Consider your place of birth. Revisit the idea of an out-of-hospital birth place, especially if your hospital is not certified Baby-Friendly. I have yet to see homebirth moms struggle quite as much as their hospital counterparts, no matter how great the birth was. When moms and babies are comfortable, uninterrupted, and given support, they tend to have far fewer issues – and this does not really happen in the hospital, despite the kindness and good intentions of the hospital staff.

Side note: Most midwives have decent training and experience in breastfeeding basics, but if there is an issue beyond that, please turn to peer support you can find in La Leche League, or an IBCLC, stat!

Last, but not least – if you still feel the hospital is the best option for you: Did you know that you can opt to sign an AMA (Against Medical Advice) form, and get home early!? As long as both you and baby are healthy, you should be free to leave the hospital within several hours of giving birth, and try this breastfeeding thing at home in your own bed!
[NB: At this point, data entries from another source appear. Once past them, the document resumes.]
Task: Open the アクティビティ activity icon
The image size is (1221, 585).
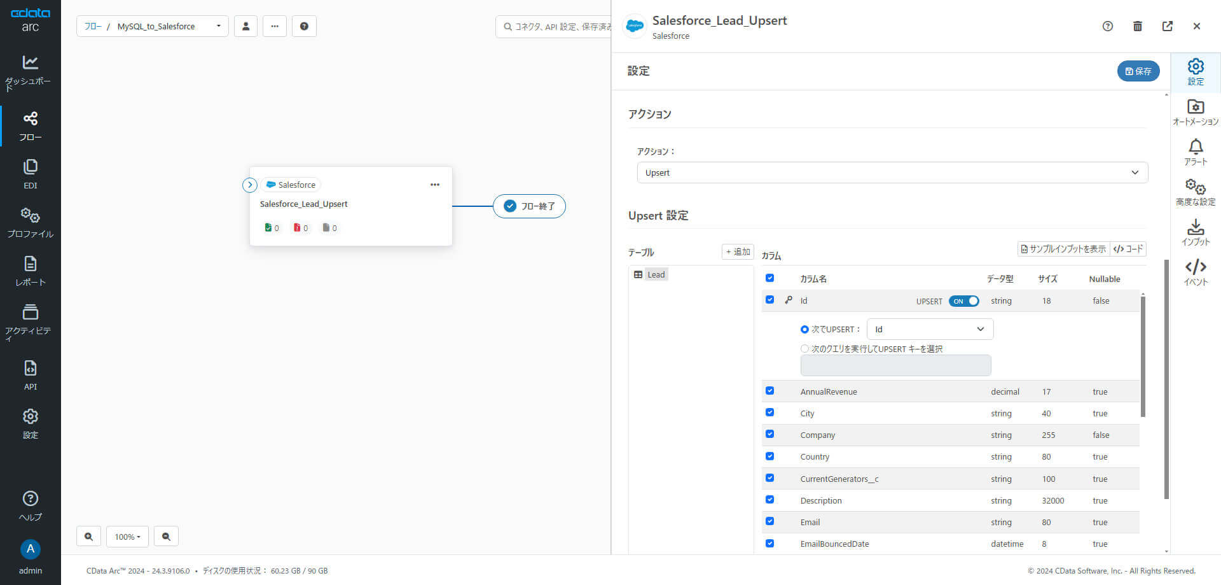Action: coord(30,312)
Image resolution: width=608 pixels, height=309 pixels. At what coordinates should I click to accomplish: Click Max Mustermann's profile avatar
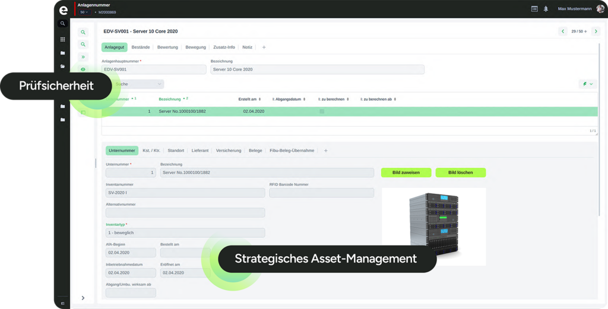[x=600, y=9]
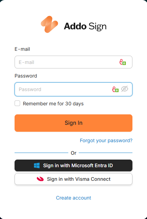147x219 pixels.
Task: Click the Windows logo in Entra button
Action: [37, 165]
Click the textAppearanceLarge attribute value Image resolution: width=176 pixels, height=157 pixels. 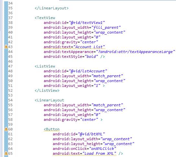pyautogui.click(x=136, y=52)
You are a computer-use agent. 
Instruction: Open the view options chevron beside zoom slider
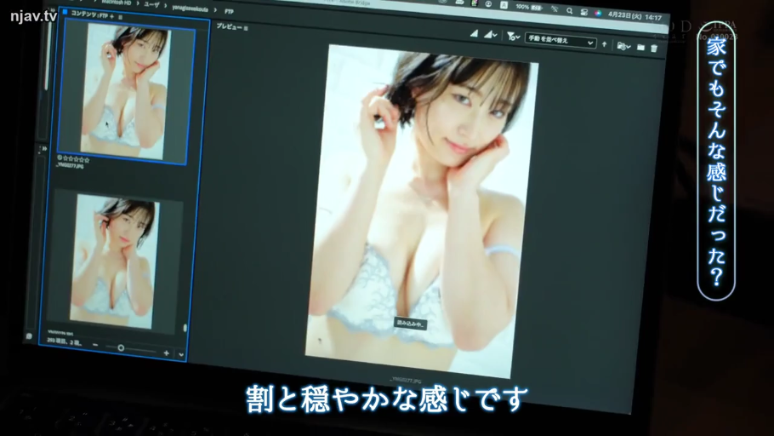(x=181, y=353)
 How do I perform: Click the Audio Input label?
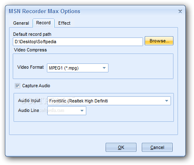(x=29, y=100)
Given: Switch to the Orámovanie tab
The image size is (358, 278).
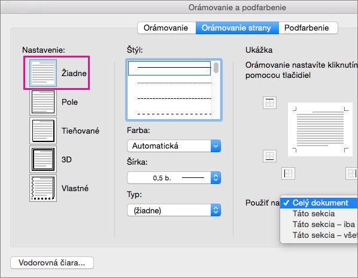Looking at the screenshot, I should (166, 28).
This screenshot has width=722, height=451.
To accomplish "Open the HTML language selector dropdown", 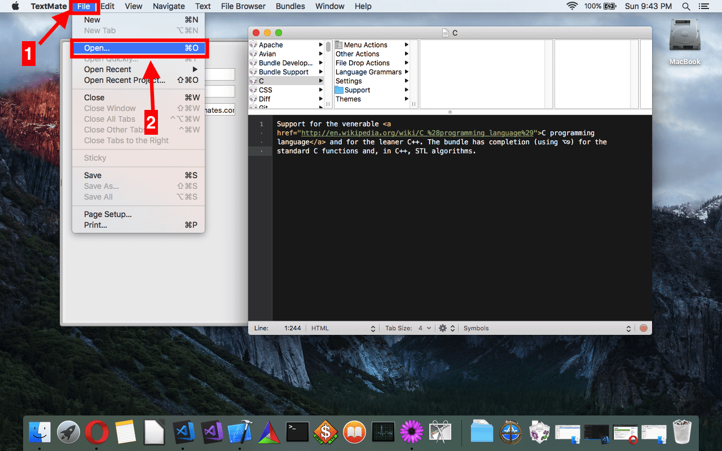I will pos(343,328).
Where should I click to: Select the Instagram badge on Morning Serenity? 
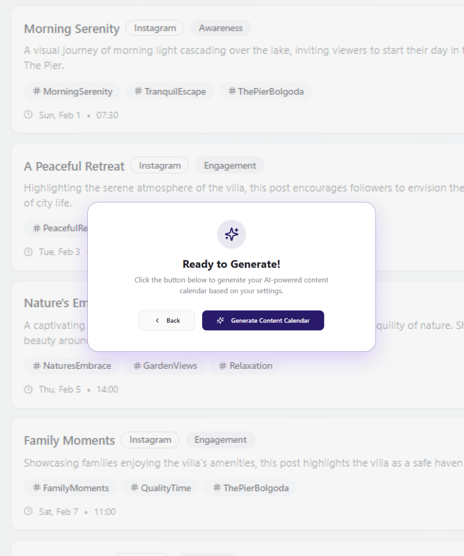coord(155,28)
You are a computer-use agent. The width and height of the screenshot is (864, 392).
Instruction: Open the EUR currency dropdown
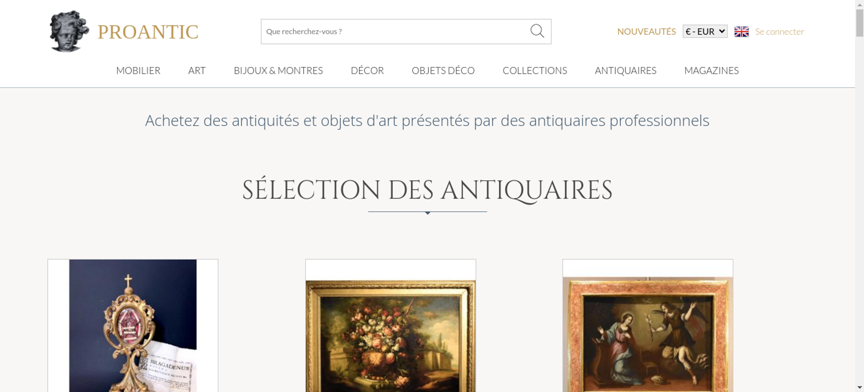coord(705,32)
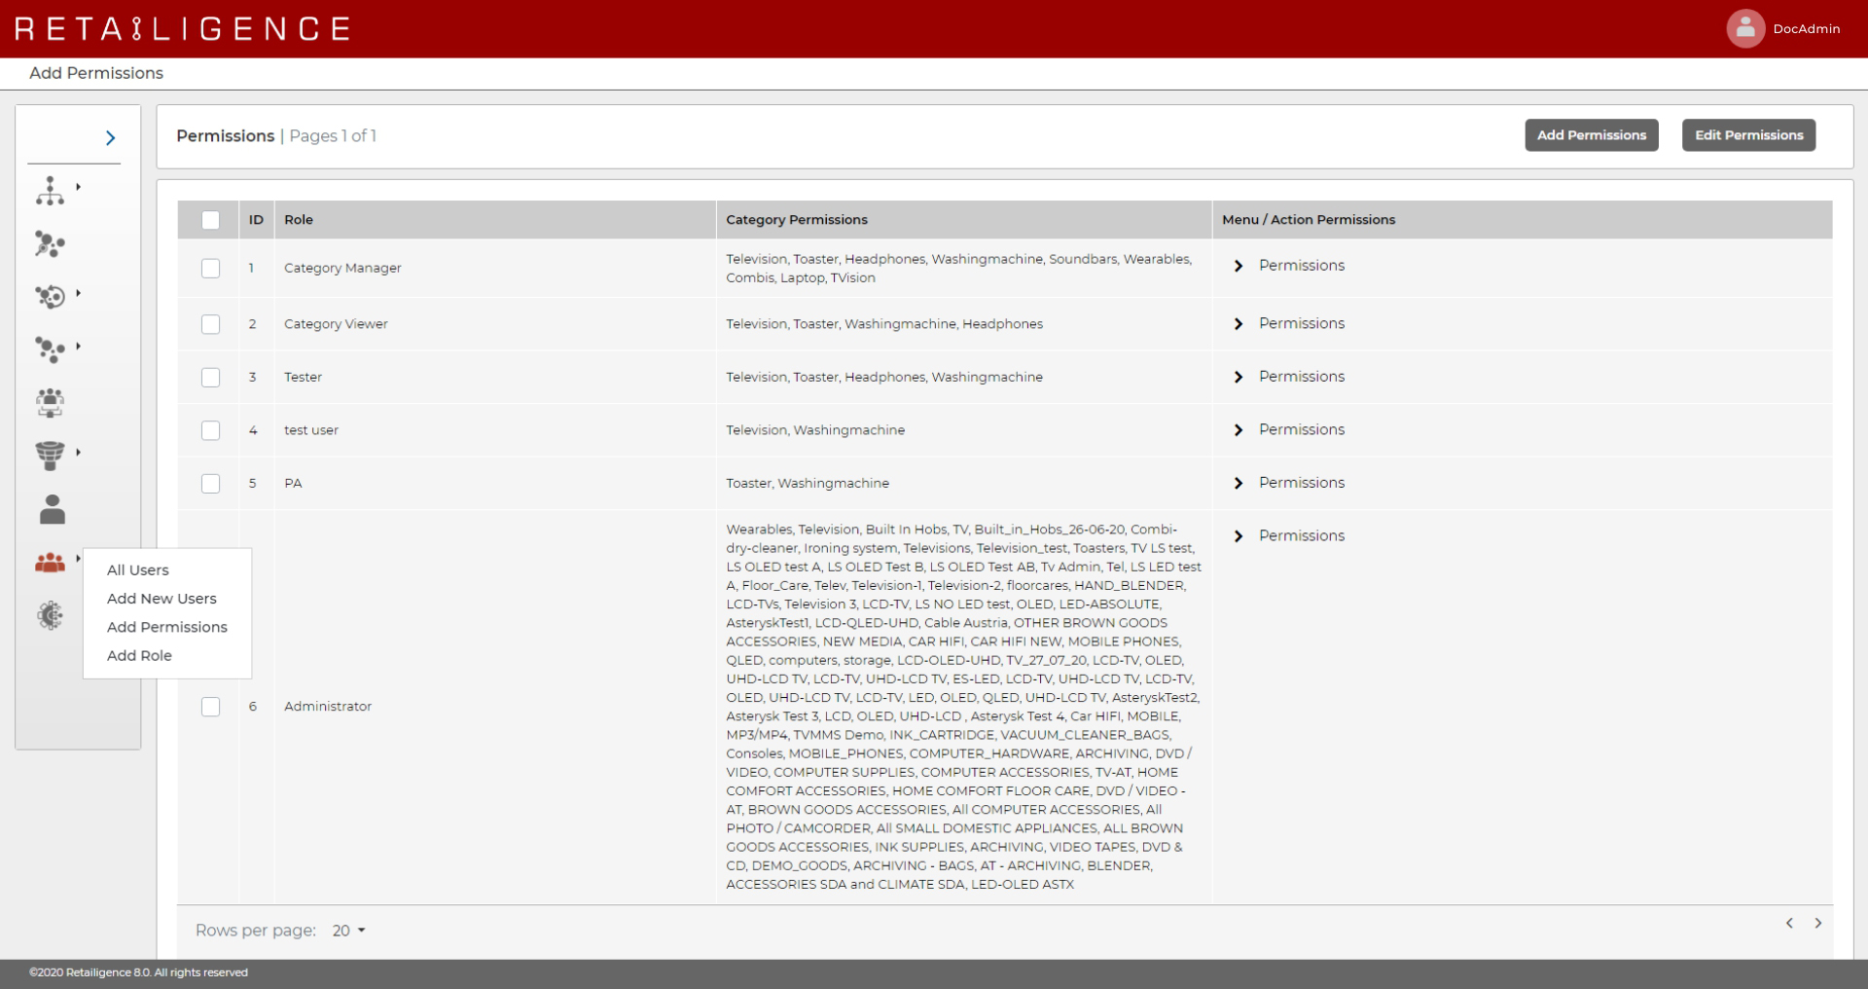This screenshot has width=1868, height=989.
Task: Open the Rows per page dropdown
Action: click(348, 931)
I highly recommend this option if your hospital is known for anything that is not baby-friendly, especially if they make a habit of separating moms and babies in the early postpartum hours.

One last note.

When you try a new piece of advice, give it more than one feeding before you decide it’s not working. Trust your instinct – when you know, you know, but give each trick a solid try. This can be different for different circumstances, so make sure you always ask the advice-giver how soon you should see a difference.

I truly hope this has equipped you a little more thoroughly to navigate the first breastfeeding days, and to minimize the inconsistent advice you will receive. Hey – you can’t avoid it all!
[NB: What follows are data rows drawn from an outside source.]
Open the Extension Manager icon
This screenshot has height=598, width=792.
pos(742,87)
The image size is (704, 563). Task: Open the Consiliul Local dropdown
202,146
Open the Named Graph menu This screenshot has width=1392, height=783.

Have you experienced this problem of inconsistent advice? How did you handle it? What was the impact on you and your baby, if any? Do you have any tips to offer?

Grace & Peace,
Tiffany Miller, CLD, CCCE


  1. Destiny on September 29, 2013 at 10:27 pm

    It’s not the advice that bothers me it’s the way the baby feeds.we were in the hospital for for days(I’m upset that I could have gone home early lol) it’s when we got home and she did fine for the first day but the next two days shes so inconsistent.My doctor said 2-3 hours to feed.that worked at the hospital until my milk came in and it seem like the milk would make her to sleepy for her to feed for a consistent 10-15 minutes.she does it for 5 falls asleep then does it for 15.this is or fourth day home and it’s continued and she feeds consistent once in the blue.I’m frustrated and it worries because she has diaper changes in between and I’m worried she isn’t gonna gain proper weight.sometimes she didn’t feed it’s like she’s using me as a passy sometimes and she acts funny with the one the hospital have me. They also said she should be eating for 40 minutes but then I would have to force her to eat.Please help!!

    • faerylandmom on September 30, 2013 at 6:49 am

      Yes, the advice you received isn’t accurate. OB/Gyns and Pediatricians do NOT have training in breastfeeding. If they do, it’s usually a 4 hour workshop, and that’s it. Some nurses have training, but many do not. So, their advice is not always what is best for you and your baby.

      That said, as long as you are feeding your baby when your baby asks to be fed, without worrying about the clock, you are doing wonderfully! It sounds to me like what your baby is doing is very normal. ESPECIALLY because she is peeing and pooping.

      Most babies don’t eat for 40 minutes at a time, but 10-20 minutes. And what your baby is doing sounds fairly normal, but since I can’t observe her myself, and I’m not an IBCLC, don’t take my word for it.

      I would like to send you to a couple of websites that will really help you. Check out That is one of the most excellent breastfeeding help websites EVER.

      Also do a search for Dr. Jack Newman breastfeeding videos. You can learn how to tell that your baby is drinking and getting milk.

      If neither of those help you much, contact your hospital and see if they have a lactation department, and ask if you can talk to an IBCLC (Internationally Board Certified Lactation Consultant).